How To Deny Direct Access To A Folder Using .Htaccess?

Published September 13, 2024

Problem: Restricting Access to Folders

Controlling access to folders on a web server is a security concern. The .htaccess file can deny direct access to folders, protecting data and maintaining website integrity.

Solution: Using .htaccess to Control Access

Creating a .htaccess File

To limit direct access to files in the 'includes' folder, create a .htaccess file in that folder. Add this directive to the file:

Deny from all

This rule stops direct access to any file in the 'includes' folder. It still allows PHP scripts to include files from this folder when needed.

Tip: Verify .htaccess Functionality

After creating the .htaccess file, test it by trying to access a file in the 'includes' folder directly through a web browser. You should receive a "403 Forbidden" error if the .htaccess rule is working correctly.

Blocking Access to submit.php

To stop direct access to submit.php in the root folder, change the existing .htaccess file in the root directory or make a new one if it's not there.

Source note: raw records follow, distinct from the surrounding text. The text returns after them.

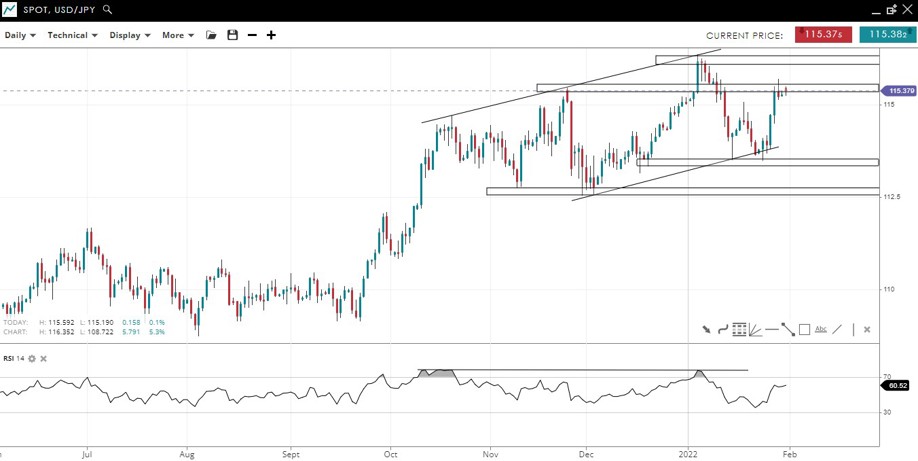
Task: Save chart using floppy disk icon
Action: [x=232, y=35]
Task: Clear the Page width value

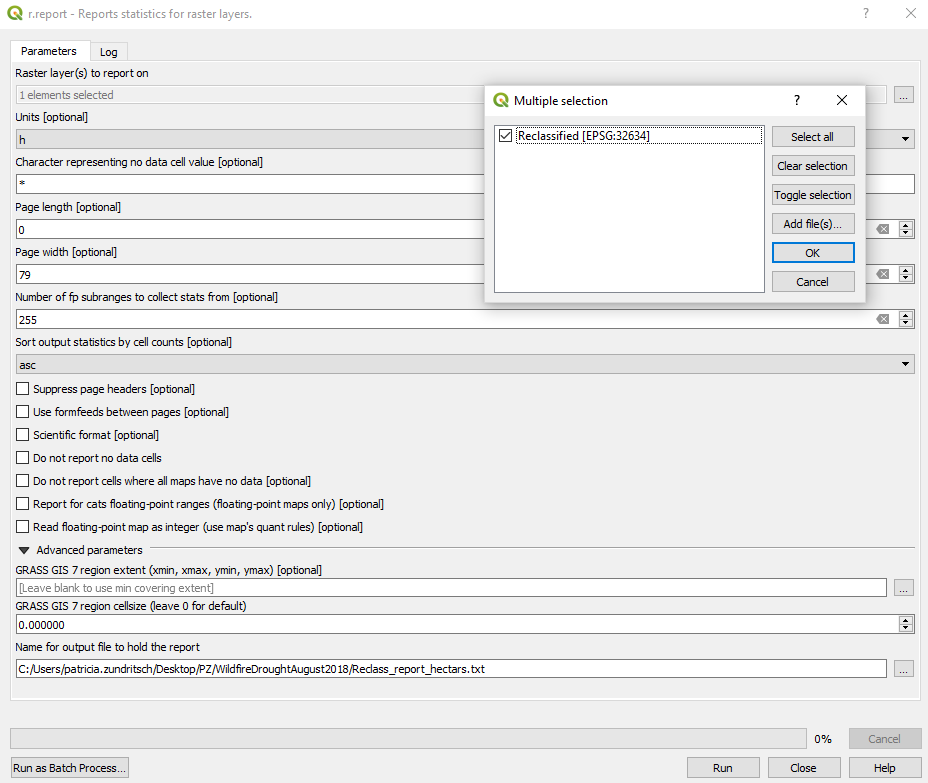Action: [x=883, y=274]
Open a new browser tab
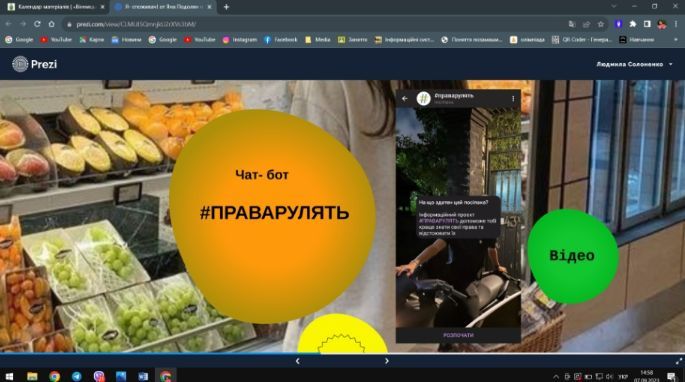The width and height of the screenshot is (685, 382). (226, 7)
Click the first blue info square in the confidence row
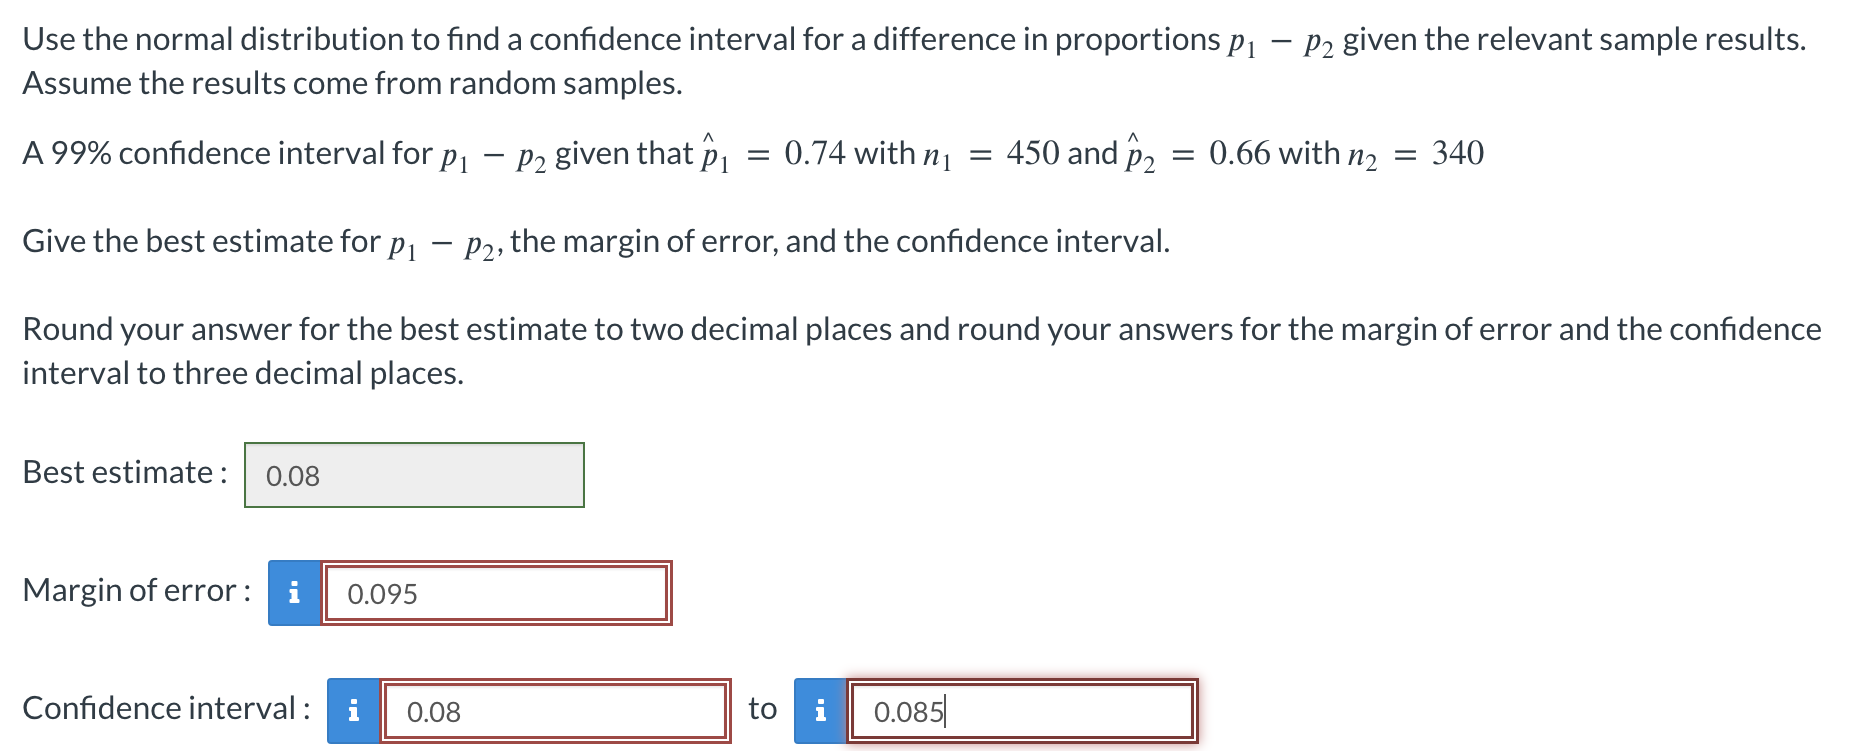The image size is (1857, 751). (x=352, y=711)
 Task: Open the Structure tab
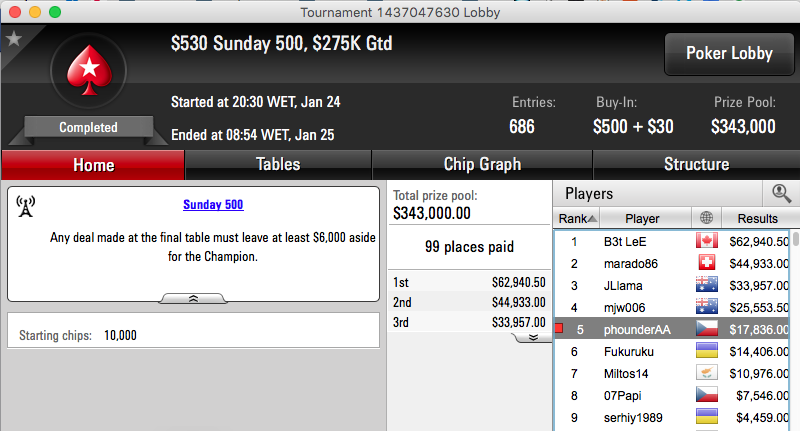696,164
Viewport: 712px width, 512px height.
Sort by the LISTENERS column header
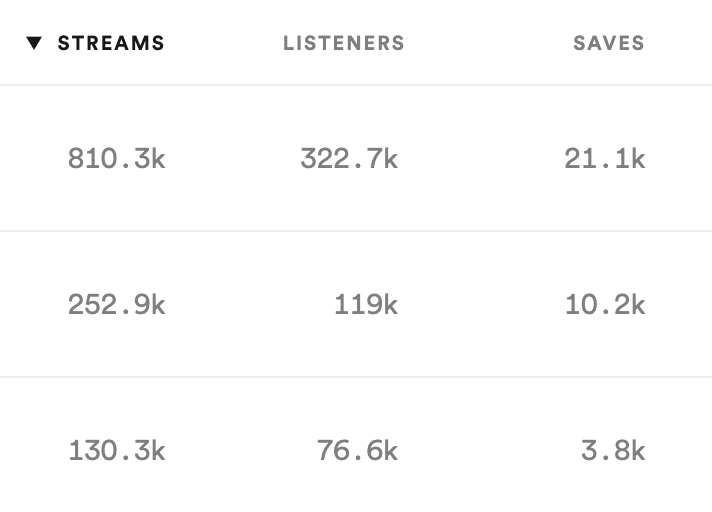pyautogui.click(x=344, y=43)
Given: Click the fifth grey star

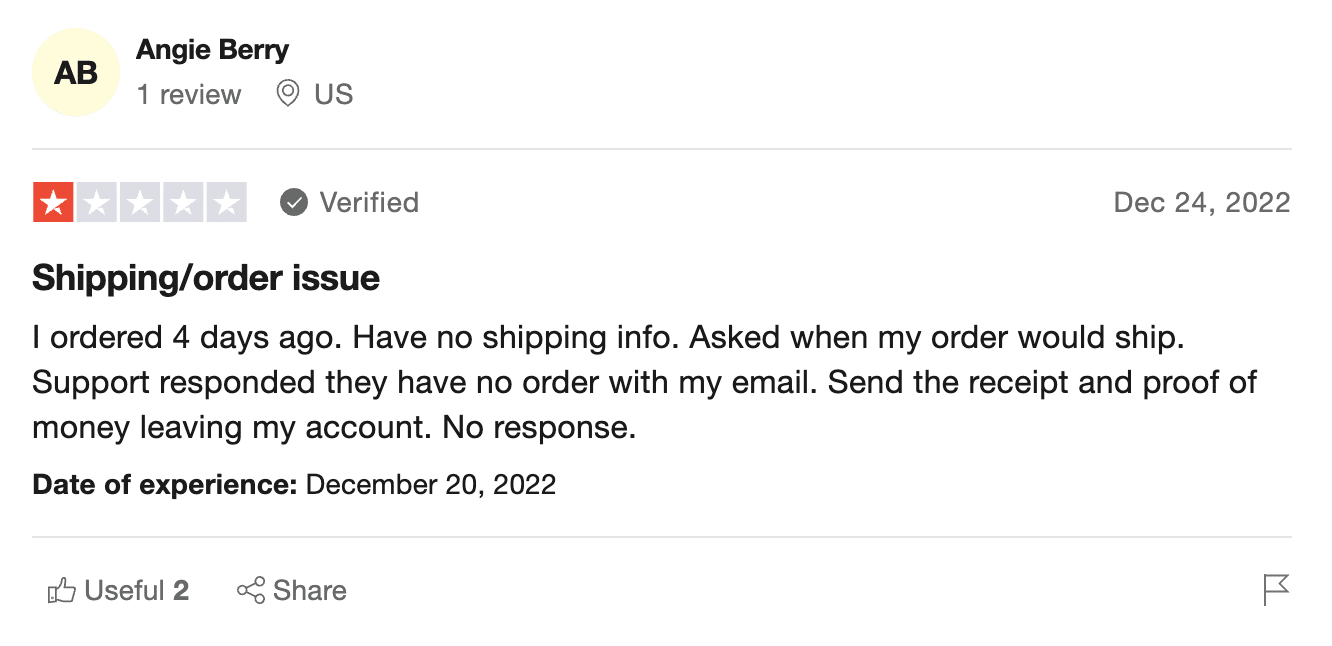Looking at the screenshot, I should click(226, 203).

Add these rules:

<Files "submit.php">
    Order Allow,Deny
    Deny from all
</Files>

This setup blocks direct access to submit.php while still letting it process form submissions when called by other scripts.

By using these .htaccess rules, you can control access to sensitive files and folders, making your website more secure. Test these settings to make sure they work as expected and don't affect your site's functions.